* Start Records shown *
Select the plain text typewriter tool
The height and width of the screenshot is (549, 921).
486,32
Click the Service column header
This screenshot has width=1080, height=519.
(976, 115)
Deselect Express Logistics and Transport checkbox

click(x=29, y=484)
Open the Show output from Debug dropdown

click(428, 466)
* End Records shown *
Recast the lines above as a Markdown table with the columns "No." and "Line", numbering each row and omitting blank lines.

| No. | Line |
|---|---|
| 1 | Select the plain text typewriter tool |
| 2 | The height and width of the screenshot is (549, 921). |
| 3 | 486,32 |
| 4 | Click the Service column header |
| 5 | This screenshot has width=1080, height=519. |
| 6 | (976, 115) |
| 7 | Deselect Express Logistics and Transport checkbox |
| 8 | click(x=29, y=484) |
| 9 | Open the Show output from Debug dropdown |
| 10 | click(428, 466) |